- Collected data:

------------------------------------------------

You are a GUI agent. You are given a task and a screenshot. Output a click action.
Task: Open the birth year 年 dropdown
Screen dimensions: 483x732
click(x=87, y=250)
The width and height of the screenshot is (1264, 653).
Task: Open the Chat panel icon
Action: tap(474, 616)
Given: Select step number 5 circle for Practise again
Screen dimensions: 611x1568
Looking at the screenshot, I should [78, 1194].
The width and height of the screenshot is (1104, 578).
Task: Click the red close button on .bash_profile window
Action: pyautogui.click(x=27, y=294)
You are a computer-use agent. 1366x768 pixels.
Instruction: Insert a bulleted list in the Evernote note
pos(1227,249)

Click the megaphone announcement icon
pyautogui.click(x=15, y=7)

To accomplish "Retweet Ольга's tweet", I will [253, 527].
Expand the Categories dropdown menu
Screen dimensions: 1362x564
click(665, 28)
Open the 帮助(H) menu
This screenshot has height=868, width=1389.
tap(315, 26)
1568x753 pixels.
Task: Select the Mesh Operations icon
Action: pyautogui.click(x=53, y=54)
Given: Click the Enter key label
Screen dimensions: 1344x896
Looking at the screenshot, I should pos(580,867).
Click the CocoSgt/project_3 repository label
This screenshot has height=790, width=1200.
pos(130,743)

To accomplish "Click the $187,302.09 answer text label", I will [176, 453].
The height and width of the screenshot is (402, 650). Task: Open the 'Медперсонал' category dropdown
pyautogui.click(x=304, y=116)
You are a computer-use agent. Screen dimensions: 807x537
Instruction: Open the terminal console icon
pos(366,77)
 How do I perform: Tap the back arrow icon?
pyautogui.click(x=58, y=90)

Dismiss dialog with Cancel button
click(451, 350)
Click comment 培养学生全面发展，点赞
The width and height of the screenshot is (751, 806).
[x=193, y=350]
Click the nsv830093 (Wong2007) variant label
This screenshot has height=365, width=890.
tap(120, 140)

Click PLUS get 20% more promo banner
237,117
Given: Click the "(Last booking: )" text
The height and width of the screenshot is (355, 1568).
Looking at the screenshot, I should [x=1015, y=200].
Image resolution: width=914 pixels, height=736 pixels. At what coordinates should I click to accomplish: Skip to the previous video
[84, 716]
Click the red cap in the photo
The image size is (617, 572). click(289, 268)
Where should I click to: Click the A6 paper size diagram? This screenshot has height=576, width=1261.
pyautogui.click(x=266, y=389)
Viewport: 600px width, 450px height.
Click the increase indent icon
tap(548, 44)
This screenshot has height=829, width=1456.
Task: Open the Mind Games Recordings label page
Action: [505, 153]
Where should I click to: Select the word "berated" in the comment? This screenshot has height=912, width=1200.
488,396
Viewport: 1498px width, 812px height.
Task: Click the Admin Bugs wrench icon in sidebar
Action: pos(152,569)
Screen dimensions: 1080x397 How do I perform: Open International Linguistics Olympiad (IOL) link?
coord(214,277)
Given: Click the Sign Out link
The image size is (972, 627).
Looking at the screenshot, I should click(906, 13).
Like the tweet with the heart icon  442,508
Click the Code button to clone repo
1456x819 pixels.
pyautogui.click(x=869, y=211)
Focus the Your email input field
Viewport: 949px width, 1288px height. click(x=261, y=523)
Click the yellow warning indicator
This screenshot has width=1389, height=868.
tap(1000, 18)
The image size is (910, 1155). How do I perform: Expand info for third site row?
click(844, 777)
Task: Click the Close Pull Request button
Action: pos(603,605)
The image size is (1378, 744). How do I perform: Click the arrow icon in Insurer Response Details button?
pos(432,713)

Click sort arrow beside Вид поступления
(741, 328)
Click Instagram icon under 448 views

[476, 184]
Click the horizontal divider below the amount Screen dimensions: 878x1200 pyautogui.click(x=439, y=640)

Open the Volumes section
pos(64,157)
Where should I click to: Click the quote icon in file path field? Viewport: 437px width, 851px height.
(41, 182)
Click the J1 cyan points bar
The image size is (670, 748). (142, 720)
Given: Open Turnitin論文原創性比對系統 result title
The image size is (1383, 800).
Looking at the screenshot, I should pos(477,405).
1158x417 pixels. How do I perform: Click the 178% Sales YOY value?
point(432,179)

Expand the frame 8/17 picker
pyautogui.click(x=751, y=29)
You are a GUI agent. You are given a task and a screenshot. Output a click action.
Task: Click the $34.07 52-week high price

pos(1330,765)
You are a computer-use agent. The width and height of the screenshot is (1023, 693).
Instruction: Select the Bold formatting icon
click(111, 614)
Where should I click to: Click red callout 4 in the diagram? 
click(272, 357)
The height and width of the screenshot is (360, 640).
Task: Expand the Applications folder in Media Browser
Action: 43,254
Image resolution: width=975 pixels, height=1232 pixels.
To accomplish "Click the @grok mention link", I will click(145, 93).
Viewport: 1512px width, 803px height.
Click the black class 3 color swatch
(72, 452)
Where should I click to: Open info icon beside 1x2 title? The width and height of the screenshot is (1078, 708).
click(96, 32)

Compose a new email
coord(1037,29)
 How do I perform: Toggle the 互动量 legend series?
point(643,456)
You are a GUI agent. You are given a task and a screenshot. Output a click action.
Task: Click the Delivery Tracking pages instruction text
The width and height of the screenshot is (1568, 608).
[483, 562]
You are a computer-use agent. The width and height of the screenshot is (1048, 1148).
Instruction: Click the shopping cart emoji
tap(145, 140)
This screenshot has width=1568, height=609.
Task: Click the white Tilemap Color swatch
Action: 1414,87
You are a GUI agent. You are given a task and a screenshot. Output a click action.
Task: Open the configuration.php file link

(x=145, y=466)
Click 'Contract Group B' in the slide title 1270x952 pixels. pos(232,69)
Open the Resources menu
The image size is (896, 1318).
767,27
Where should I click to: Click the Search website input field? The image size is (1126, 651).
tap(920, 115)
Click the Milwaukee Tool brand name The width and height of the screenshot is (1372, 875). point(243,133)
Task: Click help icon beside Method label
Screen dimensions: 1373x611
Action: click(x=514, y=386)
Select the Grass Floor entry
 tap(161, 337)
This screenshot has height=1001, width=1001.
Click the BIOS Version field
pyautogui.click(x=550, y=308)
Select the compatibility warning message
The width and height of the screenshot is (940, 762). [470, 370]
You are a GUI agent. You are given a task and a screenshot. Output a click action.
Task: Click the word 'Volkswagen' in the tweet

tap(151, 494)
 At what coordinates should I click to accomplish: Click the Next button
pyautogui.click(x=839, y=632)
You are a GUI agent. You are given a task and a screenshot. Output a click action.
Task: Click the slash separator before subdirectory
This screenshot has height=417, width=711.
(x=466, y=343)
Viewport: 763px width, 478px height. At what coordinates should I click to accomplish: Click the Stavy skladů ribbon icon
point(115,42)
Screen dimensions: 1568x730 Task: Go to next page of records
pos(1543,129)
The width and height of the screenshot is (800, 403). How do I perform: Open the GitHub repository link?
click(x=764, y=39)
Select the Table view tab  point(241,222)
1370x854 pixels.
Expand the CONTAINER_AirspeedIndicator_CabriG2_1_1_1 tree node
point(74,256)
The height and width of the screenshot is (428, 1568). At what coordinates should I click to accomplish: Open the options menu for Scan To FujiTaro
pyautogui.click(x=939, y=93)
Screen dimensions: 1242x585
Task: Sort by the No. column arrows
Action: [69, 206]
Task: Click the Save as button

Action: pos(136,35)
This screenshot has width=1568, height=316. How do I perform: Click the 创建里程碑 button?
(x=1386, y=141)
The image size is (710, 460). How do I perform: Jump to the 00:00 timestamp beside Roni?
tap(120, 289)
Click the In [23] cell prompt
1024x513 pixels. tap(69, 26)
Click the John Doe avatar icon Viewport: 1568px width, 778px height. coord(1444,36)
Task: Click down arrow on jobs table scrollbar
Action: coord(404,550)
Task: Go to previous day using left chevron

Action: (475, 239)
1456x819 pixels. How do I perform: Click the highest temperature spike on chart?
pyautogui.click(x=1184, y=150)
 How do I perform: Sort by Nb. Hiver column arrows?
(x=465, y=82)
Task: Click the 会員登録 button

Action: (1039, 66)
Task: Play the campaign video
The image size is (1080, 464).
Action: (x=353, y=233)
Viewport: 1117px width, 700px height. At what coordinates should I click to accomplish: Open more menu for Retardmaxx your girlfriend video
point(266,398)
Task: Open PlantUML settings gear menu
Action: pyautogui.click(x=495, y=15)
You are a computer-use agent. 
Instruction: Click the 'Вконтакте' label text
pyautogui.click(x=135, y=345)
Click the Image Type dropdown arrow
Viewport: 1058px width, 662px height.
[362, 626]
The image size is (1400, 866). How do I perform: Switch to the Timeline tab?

------------------------------------------------

Say how many lines in the records hold the word "will", giving the number by itself.

3